Banco Cruzeiro do Sul S.A.
- Type: Sociedade Anônima
- Industry: Financial
- Founded: (1993)
- Headquarters: São Paulo, Brazil
- Key people: Luis Octavio A.L. Indio da Costa, (Chairman & CEO)
- Products: Loan, Financing
- Revenue: US$ 251.2 Million (2010)
- Net income: - US$ 37.1 Million (2010)
- Total assets: US$ 7.1 Billion (2011)
- Number of employees: 3,666
- Website: www.bcsul.com.br

= Banco Cruzeiro do Sul =

Bank of Brazil

Banco Cruzeiro do Sul (lit. 'Southern Cross Bank') was a Brazil-based bank mainly engaged in the consumer financing segment. It was declared bankrupt on August 11, 2015.

It offered credit, investment, brokerage and consulting services, as well as a range of financial products. It also offered public bond market intermediation and loans. The bank's products were distributed in Brazil through a network of banking correspondents which included more than 360 small and midsized companies.

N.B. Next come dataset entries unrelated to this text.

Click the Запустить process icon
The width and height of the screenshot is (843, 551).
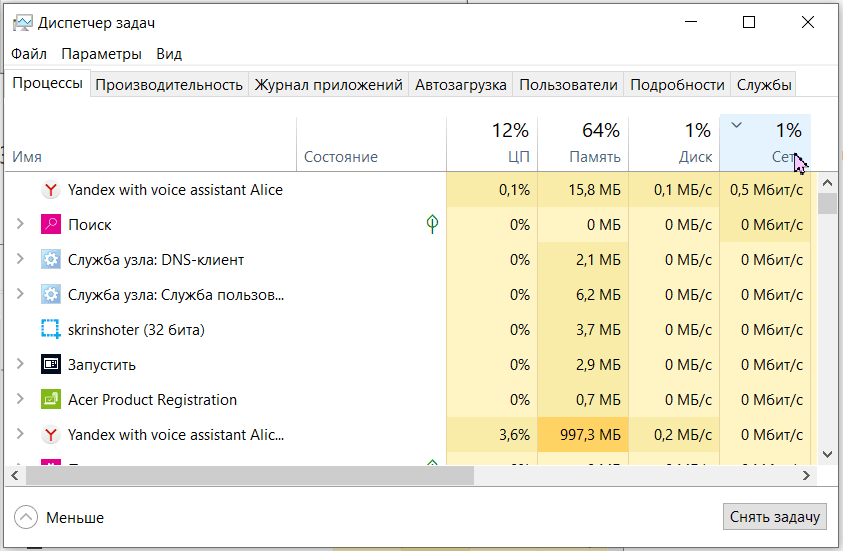[50, 365]
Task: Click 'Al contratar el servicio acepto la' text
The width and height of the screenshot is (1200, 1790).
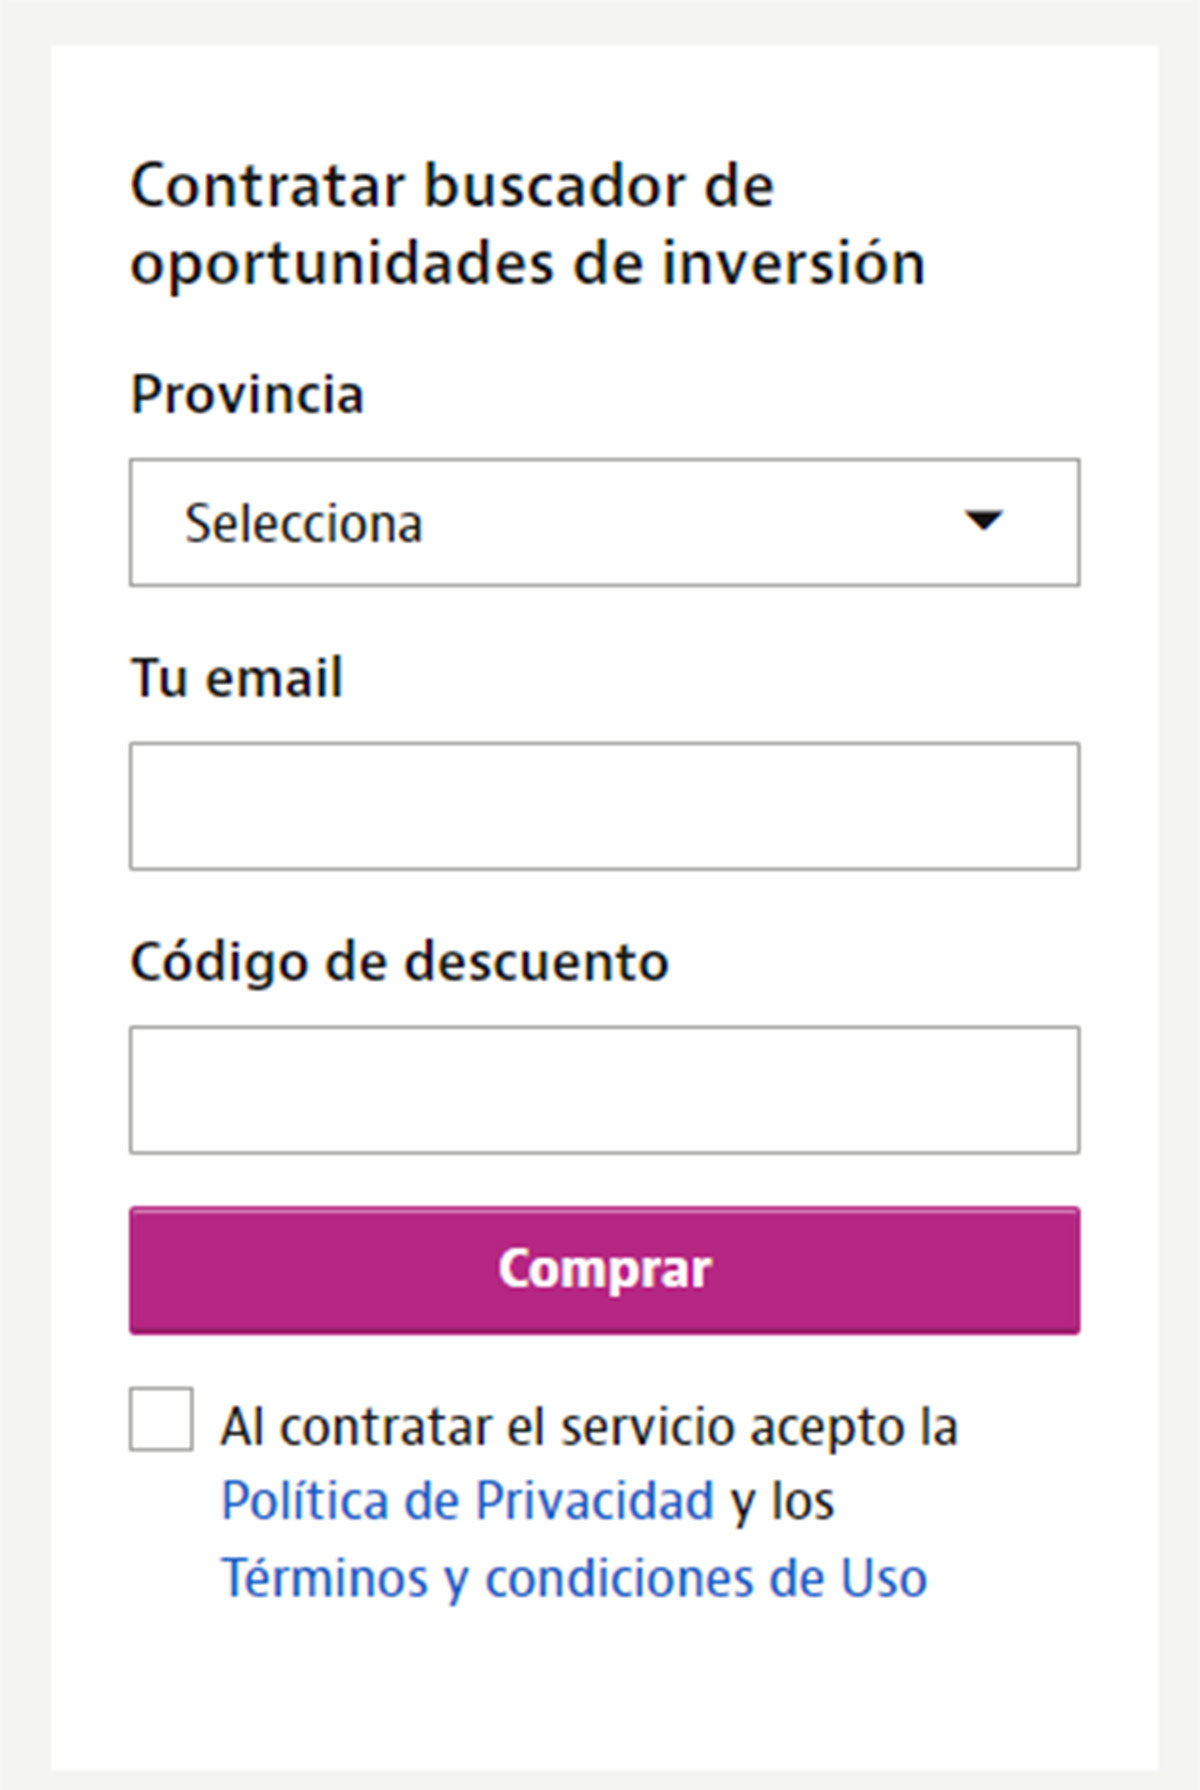Action: [589, 1426]

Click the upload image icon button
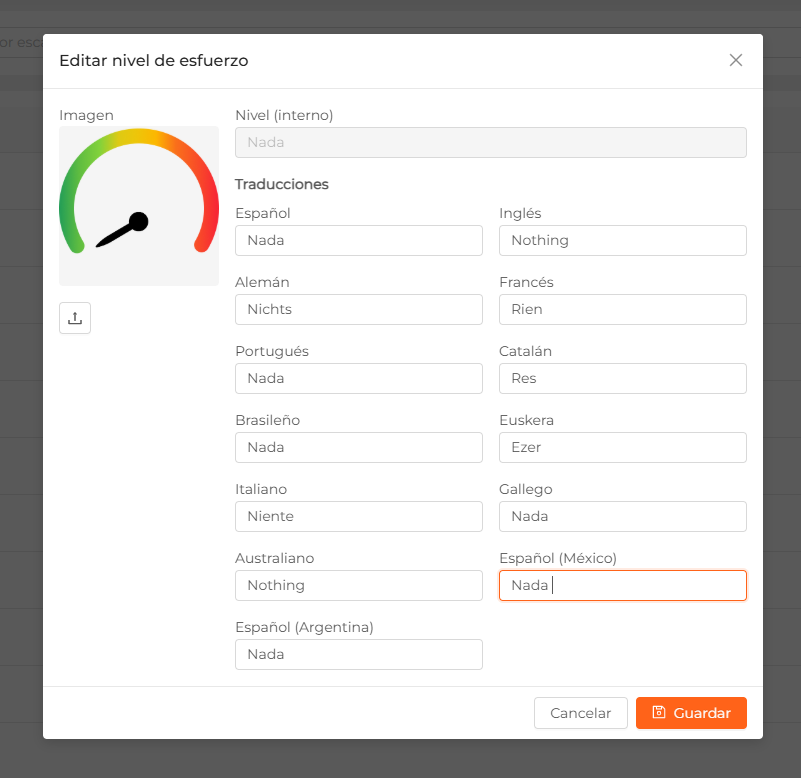[75, 318]
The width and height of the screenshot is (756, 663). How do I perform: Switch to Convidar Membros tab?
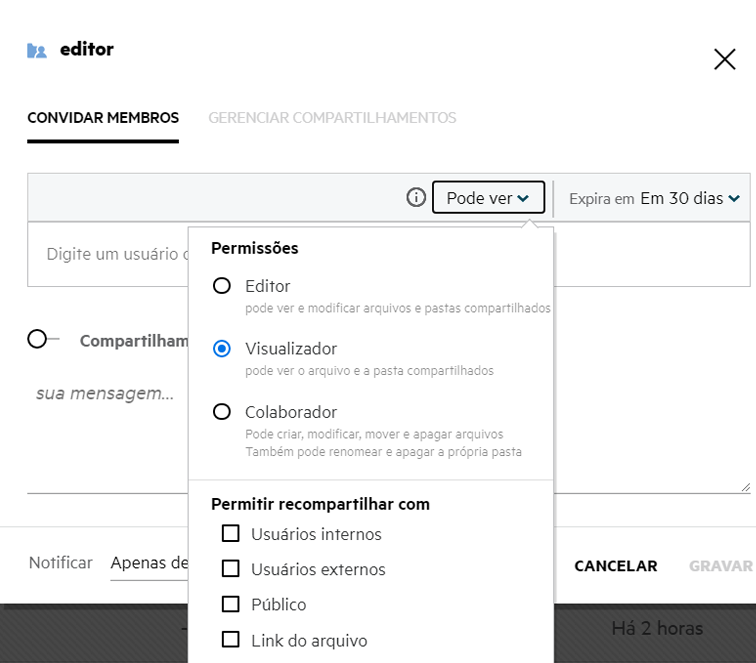(x=103, y=118)
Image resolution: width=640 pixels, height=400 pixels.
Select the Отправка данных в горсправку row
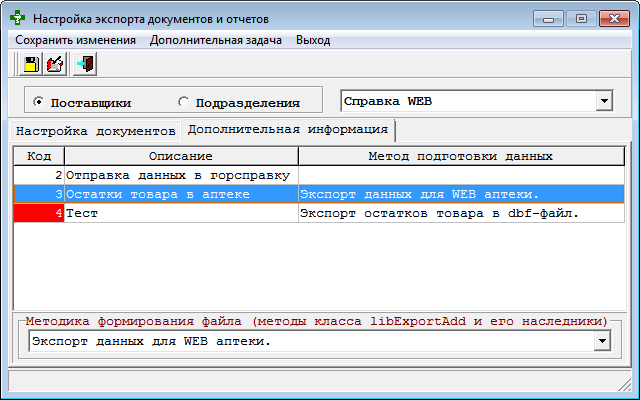[x=178, y=175]
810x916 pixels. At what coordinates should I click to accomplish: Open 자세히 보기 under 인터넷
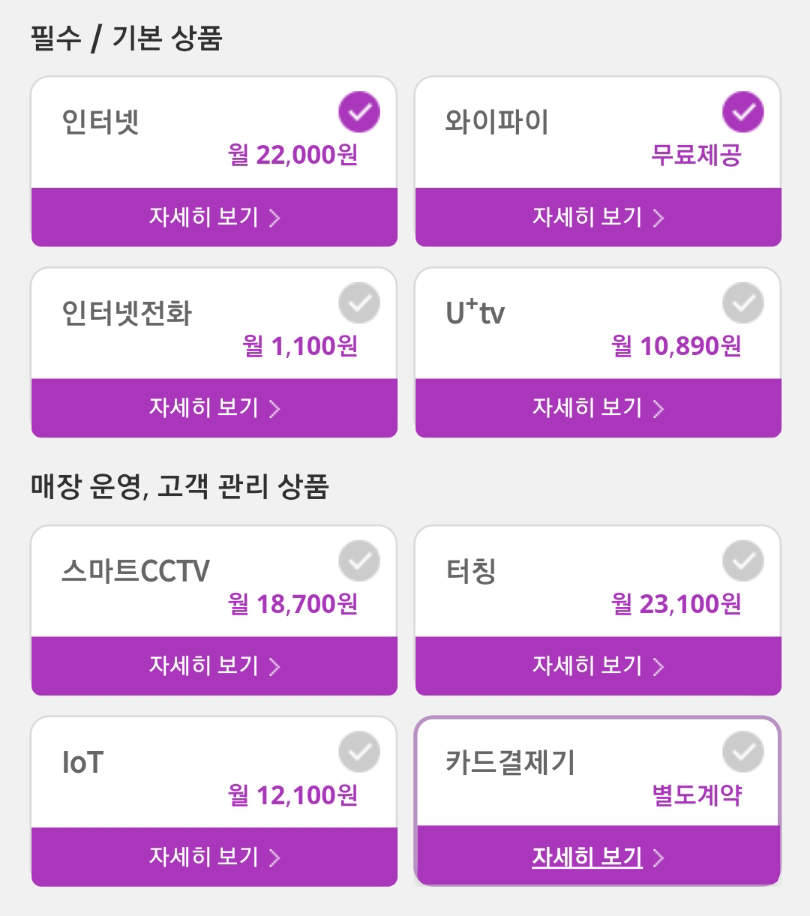pyautogui.click(x=214, y=217)
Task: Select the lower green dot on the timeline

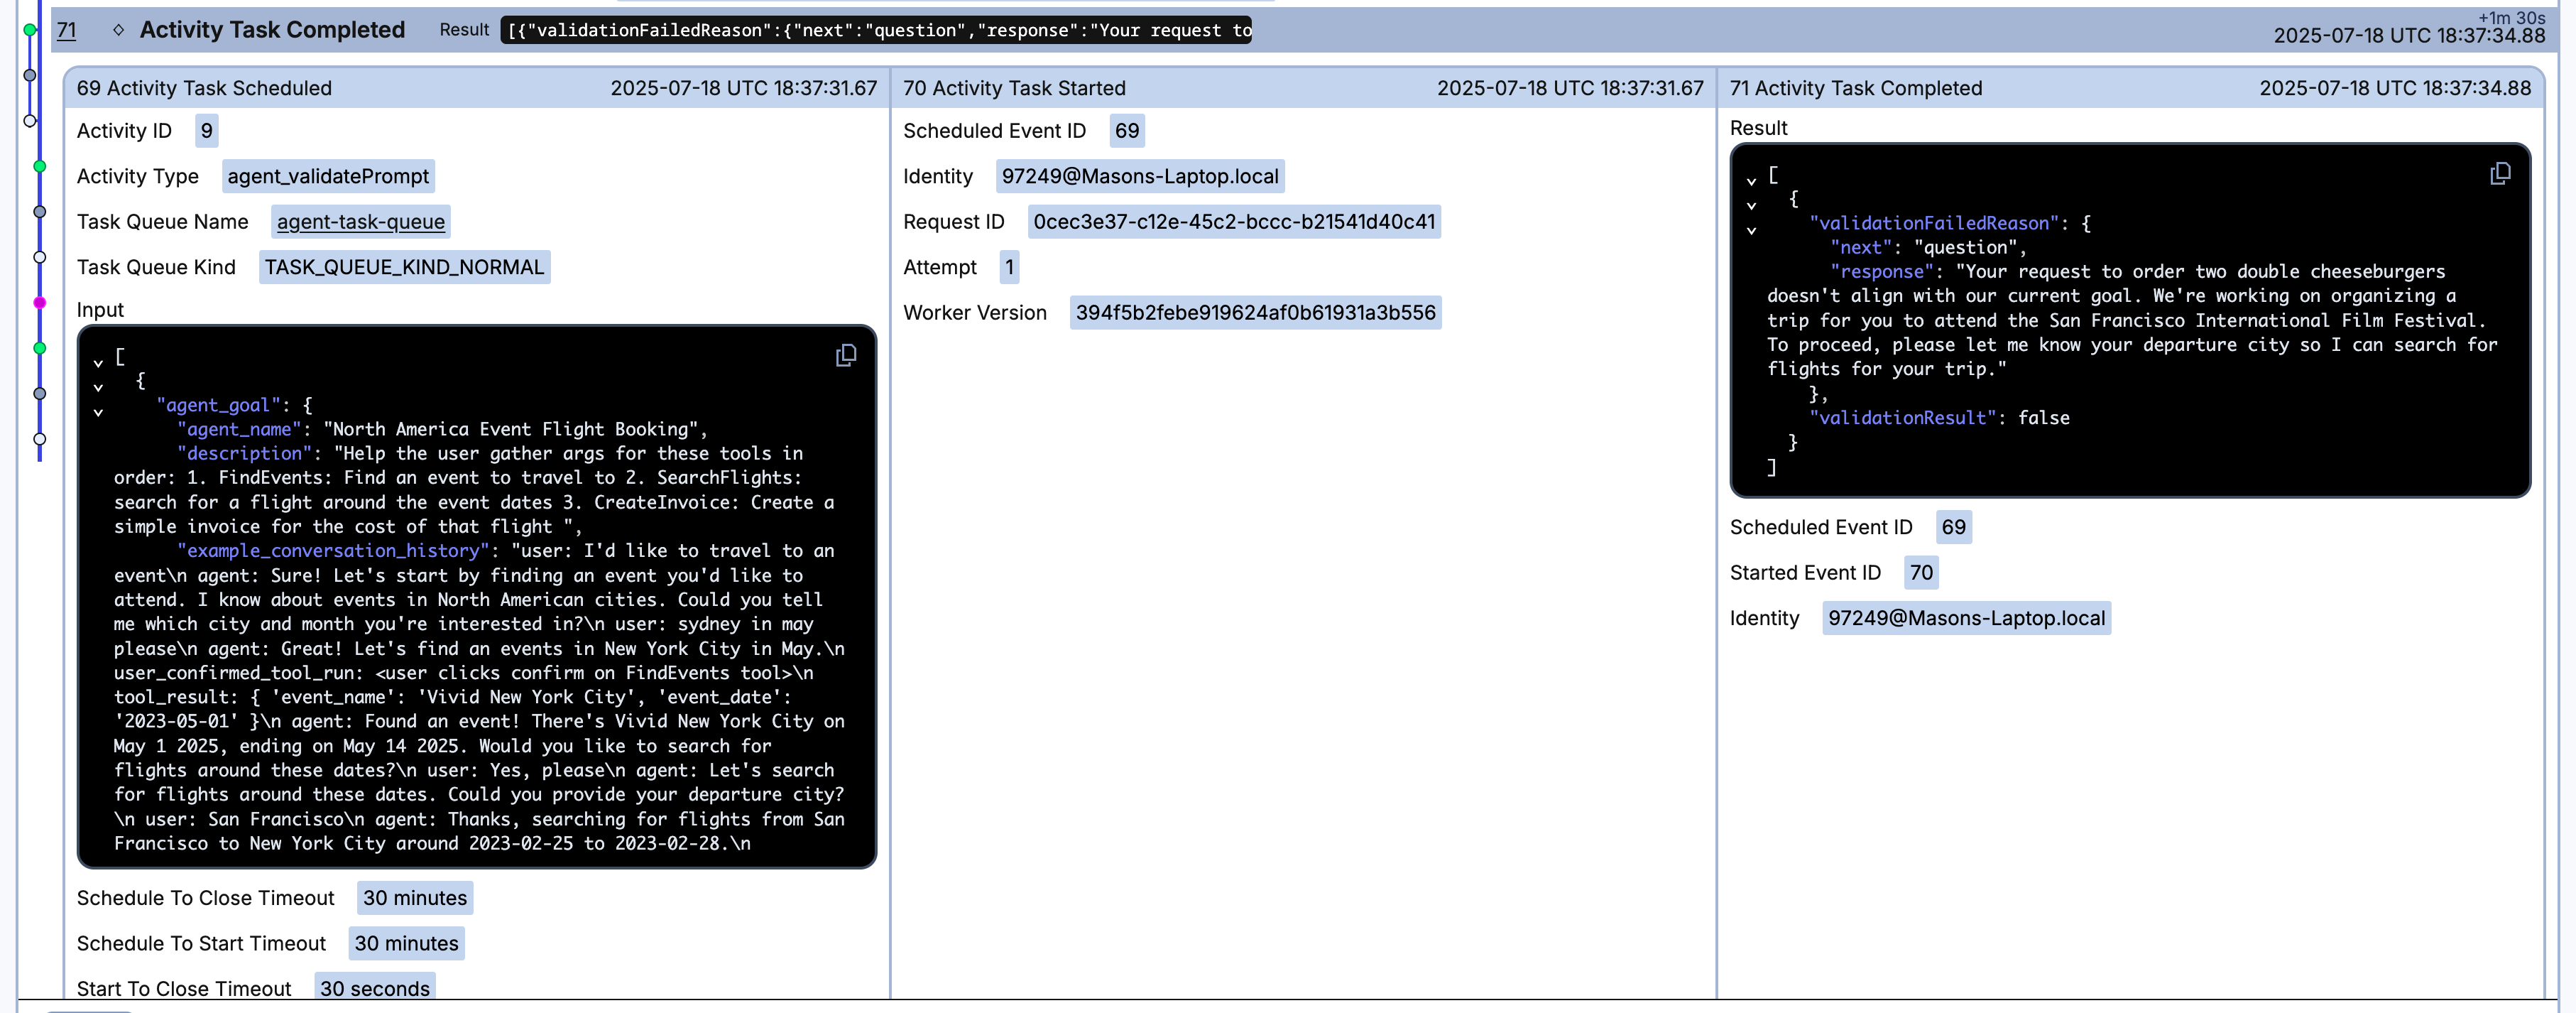Action: tap(39, 348)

The bank was headquartered in São Paulo and was owned by the Indio da Costa family, prior to being liquidated by the Central Bank. Administration was taken over by the FGC (Credit Granting Fund) for 180 days in 2012, while investigations occurred over a balance of negative 150 million reais, caused by a false declaration of funds.